Father Bapst, along with Father Anthony Chiampi, SJ, played crucial roles in the building up of the St. Gabriel’s Catholic community. This included securing land in the lower village for a new church. Construction began in 1853, the same year that the Diocese of Portland was established, and was completed the following year. Although services were held there beginning in 1854, it would be another 22 years before Bishop James Healy, the second bishop of Portland, traveled there to bless it.

 St. Gabriel was first a mission of a parish in Bangor, and later Ellsworth, but in 1877, it became a parish of its own with missions in Belfast, Bucksport, Frankfort, and Searsport.

“From its earliest years, this Catholic community wasn’t just concerned with itself but was already stretching outward, helping to bring Christ to neighboring towns. That’s what it means to be a ladder, to be a connector to Christ for others,” said Bishop James Ruggieri during the anniversary Mass. “Over these 175 years, how many children have been baptized at this font, marked forever with the sign of Christ? How many young people have been confirmed here, strengthened by the Holy Spirit? How many couples stood right here, hand in hand, promising to live marriage as a sacrament of Christ’s love? How many of the sick were anointed, comforted by the prayers of this parish? And above all, how many Masses have been celebrated here? How many times has the Eucharist, the sacrifice of Christ, been made present again and again? Each one of those moments is a step on the ladder. Each one is a reminder that heaven touches earth, here in this church, through Christ.”

“We have a great church community. It’s our church family,” says Annette Gordon, the longtime sacristan. “It’s a family.” 
 

The bishop said that although St. Gabriel has never been a large community nor Winterport a large town, size has never determined importance in God’s eyes.

“What matters is fidelity. Jesus said: ‘Where two or three are gathered in my name, there am I in the midst of them’ (Mt 18:20). This community has been a faithful presence,” the bishop said. “Every parish, no matter its size, no matter its history, exists for this one reason: to connect people to Christ and, through Christ, to heaven. That’s why today’s anniversary is not just about remembering the past; instead, it’s also about rejoicing in what God has been doing here for 175 years and recommitting ourselves to that same mission.”

The bishop said while an anniversary is a time to look back with gratitude, it is also an opportunity to look forward with hope.
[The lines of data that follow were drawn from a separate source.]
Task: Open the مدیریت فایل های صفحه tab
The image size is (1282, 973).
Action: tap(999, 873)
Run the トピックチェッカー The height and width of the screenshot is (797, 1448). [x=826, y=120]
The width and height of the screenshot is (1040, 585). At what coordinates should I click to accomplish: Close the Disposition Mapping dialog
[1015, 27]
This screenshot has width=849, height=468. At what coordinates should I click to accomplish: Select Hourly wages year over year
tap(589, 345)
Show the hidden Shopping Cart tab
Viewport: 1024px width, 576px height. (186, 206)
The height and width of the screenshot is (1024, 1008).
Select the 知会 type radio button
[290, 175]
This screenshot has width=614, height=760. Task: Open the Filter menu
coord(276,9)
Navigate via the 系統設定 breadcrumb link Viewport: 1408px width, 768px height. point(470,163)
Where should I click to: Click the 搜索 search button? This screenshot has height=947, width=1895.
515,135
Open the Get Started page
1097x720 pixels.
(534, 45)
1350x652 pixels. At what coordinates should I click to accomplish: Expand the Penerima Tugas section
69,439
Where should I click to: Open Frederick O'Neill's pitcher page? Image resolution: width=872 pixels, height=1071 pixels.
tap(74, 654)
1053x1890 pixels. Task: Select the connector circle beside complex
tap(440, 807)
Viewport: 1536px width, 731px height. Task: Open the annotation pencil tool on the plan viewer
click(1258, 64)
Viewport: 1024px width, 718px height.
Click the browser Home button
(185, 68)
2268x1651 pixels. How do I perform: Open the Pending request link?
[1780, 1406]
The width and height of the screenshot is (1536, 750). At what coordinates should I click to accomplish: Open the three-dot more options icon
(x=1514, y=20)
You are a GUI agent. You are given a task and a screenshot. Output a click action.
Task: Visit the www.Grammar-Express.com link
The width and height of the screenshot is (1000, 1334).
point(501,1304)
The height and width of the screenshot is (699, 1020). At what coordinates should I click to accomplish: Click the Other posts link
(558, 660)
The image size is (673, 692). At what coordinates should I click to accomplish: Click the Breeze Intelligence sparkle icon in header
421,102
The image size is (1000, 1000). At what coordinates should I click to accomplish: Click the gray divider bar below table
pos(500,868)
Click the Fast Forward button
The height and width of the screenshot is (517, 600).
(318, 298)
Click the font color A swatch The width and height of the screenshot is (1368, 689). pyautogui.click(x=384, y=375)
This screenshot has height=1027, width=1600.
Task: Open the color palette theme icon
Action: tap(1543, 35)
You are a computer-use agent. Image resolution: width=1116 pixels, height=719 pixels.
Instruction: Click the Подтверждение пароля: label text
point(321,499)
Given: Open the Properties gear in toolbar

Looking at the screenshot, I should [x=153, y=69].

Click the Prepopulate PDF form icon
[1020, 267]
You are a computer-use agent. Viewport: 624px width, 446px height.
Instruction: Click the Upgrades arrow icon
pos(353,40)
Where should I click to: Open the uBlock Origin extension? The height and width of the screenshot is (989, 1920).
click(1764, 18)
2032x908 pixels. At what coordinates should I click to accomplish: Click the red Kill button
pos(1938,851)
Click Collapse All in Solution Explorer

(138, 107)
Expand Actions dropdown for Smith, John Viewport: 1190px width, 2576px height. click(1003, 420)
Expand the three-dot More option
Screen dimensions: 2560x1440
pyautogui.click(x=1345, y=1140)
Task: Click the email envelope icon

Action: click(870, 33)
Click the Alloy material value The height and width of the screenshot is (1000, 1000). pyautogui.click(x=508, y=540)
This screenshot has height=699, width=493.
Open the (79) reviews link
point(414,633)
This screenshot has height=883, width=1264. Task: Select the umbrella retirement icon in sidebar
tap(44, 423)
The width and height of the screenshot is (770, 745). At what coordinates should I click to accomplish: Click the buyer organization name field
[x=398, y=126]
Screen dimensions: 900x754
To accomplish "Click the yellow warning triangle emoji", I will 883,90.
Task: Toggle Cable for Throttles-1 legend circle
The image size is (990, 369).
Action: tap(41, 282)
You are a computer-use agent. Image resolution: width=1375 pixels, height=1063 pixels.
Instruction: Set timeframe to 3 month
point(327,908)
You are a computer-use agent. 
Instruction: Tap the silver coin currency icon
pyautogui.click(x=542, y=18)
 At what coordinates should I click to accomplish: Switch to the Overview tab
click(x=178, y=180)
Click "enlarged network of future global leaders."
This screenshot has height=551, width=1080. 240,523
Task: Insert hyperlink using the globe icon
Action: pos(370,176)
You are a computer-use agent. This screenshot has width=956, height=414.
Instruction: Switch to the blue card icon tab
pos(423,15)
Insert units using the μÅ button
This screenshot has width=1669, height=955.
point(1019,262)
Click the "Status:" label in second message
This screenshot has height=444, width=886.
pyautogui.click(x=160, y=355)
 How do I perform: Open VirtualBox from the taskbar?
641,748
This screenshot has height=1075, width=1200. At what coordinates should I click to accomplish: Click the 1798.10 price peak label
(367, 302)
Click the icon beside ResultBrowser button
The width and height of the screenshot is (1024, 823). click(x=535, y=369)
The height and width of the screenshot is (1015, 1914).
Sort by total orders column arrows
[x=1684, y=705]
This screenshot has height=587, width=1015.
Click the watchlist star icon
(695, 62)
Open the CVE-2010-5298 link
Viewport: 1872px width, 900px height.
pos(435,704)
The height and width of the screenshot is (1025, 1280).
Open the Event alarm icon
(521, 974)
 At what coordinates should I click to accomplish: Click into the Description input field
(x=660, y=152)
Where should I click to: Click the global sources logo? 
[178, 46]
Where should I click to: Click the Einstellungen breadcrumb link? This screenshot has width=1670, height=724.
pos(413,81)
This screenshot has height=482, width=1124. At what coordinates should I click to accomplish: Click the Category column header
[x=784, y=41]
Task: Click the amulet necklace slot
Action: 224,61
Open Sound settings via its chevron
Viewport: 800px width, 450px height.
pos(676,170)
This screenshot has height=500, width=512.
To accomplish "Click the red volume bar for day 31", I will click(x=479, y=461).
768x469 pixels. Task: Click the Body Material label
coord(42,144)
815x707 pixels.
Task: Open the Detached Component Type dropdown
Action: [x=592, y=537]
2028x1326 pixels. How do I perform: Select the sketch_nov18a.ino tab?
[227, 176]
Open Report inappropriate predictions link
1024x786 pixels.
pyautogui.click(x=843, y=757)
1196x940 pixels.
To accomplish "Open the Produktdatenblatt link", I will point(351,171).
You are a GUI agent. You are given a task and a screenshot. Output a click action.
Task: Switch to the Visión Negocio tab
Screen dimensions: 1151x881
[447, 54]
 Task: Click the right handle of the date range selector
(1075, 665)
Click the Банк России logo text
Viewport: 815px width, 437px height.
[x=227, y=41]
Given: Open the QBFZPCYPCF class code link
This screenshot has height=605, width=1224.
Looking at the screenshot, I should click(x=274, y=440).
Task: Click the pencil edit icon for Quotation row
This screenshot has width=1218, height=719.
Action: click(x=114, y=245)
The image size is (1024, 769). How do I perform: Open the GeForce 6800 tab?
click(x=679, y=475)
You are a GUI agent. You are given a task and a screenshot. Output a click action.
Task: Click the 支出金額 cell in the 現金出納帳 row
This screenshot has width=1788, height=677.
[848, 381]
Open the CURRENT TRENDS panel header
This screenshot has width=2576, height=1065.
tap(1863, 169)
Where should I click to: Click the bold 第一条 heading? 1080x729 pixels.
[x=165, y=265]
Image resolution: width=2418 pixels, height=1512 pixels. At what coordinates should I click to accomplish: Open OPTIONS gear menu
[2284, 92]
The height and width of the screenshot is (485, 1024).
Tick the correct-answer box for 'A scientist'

“The mission is not finished. Our world today is hungry for God, even when it does not know it. So many people feel disconnected, isolated, confused. They search for meaning in a thousand different ways. The Church is called to be, more than ever, that ladder. The Church is called to be that bridge that helps people find Christ, the only one who can truly satisfy the human heart.”

St. Gabriel’s path forward now is as part of the larger St. Paul the Apostle Parish in Bangor, which was established in 2009. Still, the community remains tight-knit and welcoming, just ask Judy Faust, who is a Methodist but who has been singing with the choir for 25 years.

“It’s very, very friendly. We’re like a family. We get together, and we just help one another, and we enjoy the music,” she says.